▸ **GIVEN PASSAGE**
******
Typically, with the senior loan asset class, the total return comes largely from the coupon payments. Since loans have historically suffered very few actual default losses, their long-term return has primarily been generated by their coupon, while their year-to-year price fluctuations have been driven by shifts in investor sentiment. Over time, those price changes have historically reverted to the mean. As a result, it has been rare to derive much, if any, total return from price appreciation with senior loans because they historically trade within a range of 98-100.1
However, today, senior loans present investors with a compelling value proposition that is not usually available in the asset class. Given the sell-off in the asset class during the fourth quarter of 2018, there is also now the potential for price appreciation in addition to what recently has been an attractive yield.
History shows that it has been common for a year of relatively weak returns to be followed by a year of strong performance.
******
▸ **MATERIAL PROVIDED**
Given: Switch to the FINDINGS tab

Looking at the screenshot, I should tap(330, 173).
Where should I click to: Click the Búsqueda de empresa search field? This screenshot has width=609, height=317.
******
▸ **EXERCISE INSTRUCTIONS**
[A] According to the passage on senior loans, what has mainly generated the long-term return of loans?
[B] Go on with the passage on senior loans from the point where it stops.

▸ **TASK RESULTS**
[A] Their coupon payments.

[B]
Weak Years Have Often Been Followed by Strong Ones
Total returns of senior loans as measured by the JPMorgan Leveraged Loan Index
To recognize why this is the case, it’s important to first understand what happened in the senior loan market in 2018, and specifically in the fourth quarter. The short answer is there was a panic. There was a dramatic shift in investor sentiment driven by a number of macro factors which created a “risk-off” environment. Trade/tariff fears, uncertainty about U.S. Federal Reserve policy, concerns of a slowing economy, and a host of other variables all contributed to the heightened volatility in the broad market and that led to investor redemptions in risk assets, including senior loans.
Nearly all of the more than $17 billion of inflows that the category experienced for the year reversed and abruptly exited. Fundamentals for the asset class were strong leading up to that point and, in our view, continue to be solid now, but the technical supply and demand imbalance put downward pressure on senior loan prices, causing spreads to widen significantly. At the beginning of the fourth quarter, the average price of loans was 99. At year-end 2018, the average price had dropped to 94.5 and spreads widened by about 180 basis points (bps), going from +380 bps to +560 bps.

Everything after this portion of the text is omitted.